--- WRITTEN EXERCISE ---
Convert everything from the line containing "This screenshot has width=1120, height=1064." down to the end of the entries into a Markdown table with the columns Row and Line, leaving out blank lines.

[Entries for locating displayed items]
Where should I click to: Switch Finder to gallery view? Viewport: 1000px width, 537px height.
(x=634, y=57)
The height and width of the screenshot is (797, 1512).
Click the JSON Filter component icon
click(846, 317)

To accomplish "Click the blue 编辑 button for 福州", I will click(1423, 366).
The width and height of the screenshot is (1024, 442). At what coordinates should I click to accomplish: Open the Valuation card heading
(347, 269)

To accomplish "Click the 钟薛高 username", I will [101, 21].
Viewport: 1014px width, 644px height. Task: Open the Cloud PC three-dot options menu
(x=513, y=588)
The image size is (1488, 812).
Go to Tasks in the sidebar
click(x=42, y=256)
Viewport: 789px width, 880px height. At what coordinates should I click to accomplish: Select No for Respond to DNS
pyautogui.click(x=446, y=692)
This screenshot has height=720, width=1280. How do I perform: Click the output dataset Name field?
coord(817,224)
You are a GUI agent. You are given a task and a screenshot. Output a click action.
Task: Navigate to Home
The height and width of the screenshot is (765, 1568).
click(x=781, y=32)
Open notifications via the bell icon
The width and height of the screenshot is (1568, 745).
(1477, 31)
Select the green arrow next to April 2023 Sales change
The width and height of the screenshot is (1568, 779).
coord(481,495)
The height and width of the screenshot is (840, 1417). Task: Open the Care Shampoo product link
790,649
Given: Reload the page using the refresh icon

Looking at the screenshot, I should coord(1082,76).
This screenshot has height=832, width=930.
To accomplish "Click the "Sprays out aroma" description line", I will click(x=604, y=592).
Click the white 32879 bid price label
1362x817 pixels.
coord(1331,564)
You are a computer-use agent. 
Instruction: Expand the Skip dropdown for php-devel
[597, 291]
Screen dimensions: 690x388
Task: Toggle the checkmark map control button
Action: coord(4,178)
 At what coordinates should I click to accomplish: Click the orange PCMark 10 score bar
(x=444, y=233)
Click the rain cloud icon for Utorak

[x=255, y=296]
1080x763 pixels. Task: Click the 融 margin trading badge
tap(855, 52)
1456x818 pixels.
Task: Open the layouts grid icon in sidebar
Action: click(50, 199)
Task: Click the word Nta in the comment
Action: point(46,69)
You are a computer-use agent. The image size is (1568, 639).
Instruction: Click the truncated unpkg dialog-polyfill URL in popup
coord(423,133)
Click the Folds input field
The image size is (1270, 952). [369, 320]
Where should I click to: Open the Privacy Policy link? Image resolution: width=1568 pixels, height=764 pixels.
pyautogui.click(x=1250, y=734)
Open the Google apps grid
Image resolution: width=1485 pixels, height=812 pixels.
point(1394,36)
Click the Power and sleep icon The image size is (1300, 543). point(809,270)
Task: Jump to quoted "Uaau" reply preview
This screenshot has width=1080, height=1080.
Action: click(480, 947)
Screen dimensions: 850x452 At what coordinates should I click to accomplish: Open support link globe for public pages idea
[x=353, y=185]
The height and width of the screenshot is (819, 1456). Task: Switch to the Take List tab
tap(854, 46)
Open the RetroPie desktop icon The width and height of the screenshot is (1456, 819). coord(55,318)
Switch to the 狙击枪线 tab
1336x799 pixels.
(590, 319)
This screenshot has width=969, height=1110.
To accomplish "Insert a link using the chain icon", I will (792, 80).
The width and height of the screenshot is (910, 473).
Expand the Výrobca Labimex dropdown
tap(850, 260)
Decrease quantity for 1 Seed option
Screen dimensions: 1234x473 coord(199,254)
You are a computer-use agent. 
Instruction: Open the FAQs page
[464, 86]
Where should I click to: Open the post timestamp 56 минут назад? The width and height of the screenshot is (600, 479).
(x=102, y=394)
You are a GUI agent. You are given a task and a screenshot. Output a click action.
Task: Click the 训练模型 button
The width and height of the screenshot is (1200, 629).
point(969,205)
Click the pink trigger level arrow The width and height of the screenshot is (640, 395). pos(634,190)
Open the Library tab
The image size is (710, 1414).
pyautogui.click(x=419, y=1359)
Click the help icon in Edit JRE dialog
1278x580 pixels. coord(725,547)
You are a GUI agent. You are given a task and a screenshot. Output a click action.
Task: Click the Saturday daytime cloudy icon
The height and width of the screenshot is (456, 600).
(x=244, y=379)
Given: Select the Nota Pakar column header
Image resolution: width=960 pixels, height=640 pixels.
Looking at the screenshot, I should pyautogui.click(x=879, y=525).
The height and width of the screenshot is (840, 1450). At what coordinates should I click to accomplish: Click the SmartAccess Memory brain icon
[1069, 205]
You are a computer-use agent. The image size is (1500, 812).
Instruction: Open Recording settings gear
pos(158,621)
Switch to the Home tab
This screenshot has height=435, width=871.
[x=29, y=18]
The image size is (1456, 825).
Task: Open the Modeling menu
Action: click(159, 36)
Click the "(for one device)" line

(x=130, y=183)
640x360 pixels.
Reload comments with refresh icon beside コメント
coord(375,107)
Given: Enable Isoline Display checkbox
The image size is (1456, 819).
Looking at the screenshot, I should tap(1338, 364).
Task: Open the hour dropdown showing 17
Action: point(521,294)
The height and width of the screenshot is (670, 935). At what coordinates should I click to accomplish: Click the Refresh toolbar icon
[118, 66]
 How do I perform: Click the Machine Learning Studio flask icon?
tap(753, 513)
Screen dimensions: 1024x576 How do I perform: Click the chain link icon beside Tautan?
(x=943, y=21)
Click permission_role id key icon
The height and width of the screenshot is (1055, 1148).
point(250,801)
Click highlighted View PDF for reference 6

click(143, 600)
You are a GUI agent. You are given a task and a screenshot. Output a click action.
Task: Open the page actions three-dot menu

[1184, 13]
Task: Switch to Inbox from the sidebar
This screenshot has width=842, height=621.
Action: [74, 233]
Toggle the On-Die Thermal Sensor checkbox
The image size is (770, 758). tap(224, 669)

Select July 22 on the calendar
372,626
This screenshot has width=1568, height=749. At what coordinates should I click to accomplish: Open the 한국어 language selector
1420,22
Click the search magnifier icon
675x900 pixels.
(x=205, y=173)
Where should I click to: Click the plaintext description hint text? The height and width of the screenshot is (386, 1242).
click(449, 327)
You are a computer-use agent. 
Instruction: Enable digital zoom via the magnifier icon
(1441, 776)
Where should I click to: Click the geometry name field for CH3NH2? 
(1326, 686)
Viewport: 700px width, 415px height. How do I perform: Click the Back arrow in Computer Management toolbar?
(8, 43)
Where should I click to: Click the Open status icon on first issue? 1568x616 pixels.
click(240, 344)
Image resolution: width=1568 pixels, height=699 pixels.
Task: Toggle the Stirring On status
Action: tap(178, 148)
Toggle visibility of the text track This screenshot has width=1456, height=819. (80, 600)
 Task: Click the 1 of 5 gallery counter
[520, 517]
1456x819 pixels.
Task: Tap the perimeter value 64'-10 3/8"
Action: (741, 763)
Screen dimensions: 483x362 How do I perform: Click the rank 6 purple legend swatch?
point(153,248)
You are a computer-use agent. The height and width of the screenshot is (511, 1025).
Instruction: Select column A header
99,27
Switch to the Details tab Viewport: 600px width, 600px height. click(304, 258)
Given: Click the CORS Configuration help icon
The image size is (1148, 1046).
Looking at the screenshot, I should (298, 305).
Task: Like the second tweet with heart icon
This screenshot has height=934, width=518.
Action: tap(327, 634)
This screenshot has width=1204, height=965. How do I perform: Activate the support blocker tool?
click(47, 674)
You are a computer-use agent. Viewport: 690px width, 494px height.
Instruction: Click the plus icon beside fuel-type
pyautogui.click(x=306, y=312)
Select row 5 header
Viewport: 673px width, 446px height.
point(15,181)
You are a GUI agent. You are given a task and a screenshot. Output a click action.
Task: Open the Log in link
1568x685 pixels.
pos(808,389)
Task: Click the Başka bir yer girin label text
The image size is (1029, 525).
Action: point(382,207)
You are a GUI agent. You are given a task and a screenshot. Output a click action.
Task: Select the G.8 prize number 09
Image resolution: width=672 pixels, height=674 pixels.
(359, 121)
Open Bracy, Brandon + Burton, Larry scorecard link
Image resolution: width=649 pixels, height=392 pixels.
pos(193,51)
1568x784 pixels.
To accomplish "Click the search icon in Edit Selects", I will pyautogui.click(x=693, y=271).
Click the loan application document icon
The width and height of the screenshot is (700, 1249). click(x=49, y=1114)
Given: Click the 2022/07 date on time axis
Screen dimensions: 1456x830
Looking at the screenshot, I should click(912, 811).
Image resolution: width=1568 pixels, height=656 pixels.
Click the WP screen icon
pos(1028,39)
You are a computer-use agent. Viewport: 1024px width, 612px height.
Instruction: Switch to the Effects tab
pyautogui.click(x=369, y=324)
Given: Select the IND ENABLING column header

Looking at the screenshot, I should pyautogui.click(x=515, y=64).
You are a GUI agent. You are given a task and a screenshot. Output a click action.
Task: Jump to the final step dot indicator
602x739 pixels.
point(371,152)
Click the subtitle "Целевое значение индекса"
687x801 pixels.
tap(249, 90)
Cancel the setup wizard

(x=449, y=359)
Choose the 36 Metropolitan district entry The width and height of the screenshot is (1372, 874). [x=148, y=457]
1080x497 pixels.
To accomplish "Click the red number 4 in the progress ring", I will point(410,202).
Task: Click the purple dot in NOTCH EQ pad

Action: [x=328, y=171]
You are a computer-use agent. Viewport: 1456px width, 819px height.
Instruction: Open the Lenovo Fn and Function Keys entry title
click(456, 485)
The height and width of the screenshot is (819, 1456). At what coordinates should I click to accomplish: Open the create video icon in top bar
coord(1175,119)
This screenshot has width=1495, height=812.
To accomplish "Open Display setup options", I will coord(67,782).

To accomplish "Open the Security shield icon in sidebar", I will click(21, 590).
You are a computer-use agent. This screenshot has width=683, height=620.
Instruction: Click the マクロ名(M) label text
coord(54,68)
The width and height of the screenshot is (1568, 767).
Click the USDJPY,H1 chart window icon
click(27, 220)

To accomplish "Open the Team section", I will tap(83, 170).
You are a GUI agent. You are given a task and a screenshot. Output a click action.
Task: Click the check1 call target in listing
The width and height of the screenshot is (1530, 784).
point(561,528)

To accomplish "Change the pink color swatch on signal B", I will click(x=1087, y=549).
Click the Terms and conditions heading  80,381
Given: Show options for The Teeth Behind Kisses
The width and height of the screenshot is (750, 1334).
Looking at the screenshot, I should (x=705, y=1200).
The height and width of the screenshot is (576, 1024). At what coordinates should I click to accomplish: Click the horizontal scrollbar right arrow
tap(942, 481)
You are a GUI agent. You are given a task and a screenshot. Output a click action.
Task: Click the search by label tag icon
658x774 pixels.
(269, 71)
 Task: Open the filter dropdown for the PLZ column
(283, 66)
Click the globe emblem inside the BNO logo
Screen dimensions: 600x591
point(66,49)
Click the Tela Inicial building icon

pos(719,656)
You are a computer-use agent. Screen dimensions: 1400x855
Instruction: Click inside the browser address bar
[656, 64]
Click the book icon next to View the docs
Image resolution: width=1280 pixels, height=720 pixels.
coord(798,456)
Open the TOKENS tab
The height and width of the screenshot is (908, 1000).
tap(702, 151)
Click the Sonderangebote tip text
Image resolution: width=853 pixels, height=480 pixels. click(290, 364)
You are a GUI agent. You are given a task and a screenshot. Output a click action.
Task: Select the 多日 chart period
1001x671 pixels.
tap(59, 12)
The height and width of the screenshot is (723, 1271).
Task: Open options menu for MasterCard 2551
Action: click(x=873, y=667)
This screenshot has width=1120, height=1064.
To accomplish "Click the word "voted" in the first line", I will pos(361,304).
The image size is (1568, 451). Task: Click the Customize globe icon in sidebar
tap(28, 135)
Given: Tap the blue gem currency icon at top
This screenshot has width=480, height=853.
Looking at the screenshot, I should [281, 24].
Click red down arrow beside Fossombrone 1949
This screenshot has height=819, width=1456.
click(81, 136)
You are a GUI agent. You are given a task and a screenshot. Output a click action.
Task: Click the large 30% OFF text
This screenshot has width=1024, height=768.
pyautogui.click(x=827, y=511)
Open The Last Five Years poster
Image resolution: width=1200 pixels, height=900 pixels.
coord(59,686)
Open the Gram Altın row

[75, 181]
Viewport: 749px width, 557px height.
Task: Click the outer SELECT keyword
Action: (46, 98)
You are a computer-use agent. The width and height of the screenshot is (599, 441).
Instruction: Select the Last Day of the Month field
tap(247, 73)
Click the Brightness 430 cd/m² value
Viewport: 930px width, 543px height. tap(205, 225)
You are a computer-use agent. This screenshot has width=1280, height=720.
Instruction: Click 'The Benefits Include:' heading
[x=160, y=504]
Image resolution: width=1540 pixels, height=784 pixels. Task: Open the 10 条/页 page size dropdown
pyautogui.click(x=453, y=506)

--- SOLUTION FOR THIS EXERCISE ---
| Row | Line |
|---|---|
| 1 | This screenshot has width=1120, height=1064. |
| 2 | To accomplish "Click the word "voted" in the first line", I will pos(361,304). |
| 3 | The image size is (1568, 451). Task: Click the Customize globe icon in sidebar |
| 4 | tap(28, 135) |
| 5 | Given: Tap the blue gem currency icon at top |
| 6 | This screenshot has width=480, height=853. |
| 7 | Looking at the screenshot, I should [281, 24]. |
| 8 | Click red down arrow beside Fossombrone 1949 |
| 9 | This screenshot has height=819, width=1456. |
| 10 | click(81, 136) |
| 11 | You are a GUI agent. You are given a task and a screenshot. Output a click action. |
| 12 | Task: Click the large 30% OFF text |
| 13 | This screenshot has width=1024, height=768. |
| 14 | pyautogui.click(x=827, y=511) |
| 15 | Open The Last Five Years poster |
| 16 | Image resolution: width=1200 pixels, height=900 pixels. |
| 17 | coord(59,686) |
| 18 | Open the Gram Altın row |
| 19 | [75, 181] |
| 20 | Viewport: 749px width, 557px height. |
| 21 | Task: Click the outer SELECT keyword |
| 22 | Action: (46, 98) |
| 23 | You are a computer-use agent. The width and height of the screenshot is (599, 441). |
| 24 | Instruction: Select the Last Day of the Month field |
| 25 | tap(247, 73) |
| 26 | Click the Brightness 430 cd/m² value |
| 27 | Viewport: 930px width, 543px height. tap(205, 225) |
| 28 | You are a computer-use agent. This screenshot has width=1280, height=720. |
| 29 | Instruction: Click 'The Benefits Include:' heading |
| 30 | [x=160, y=504] |
| 31 | Image resolution: width=1540 pixels, height=784 pixels. Task: Open the 10 条/页 page size dropdown |
| 32 | pyautogui.click(x=453, y=506) |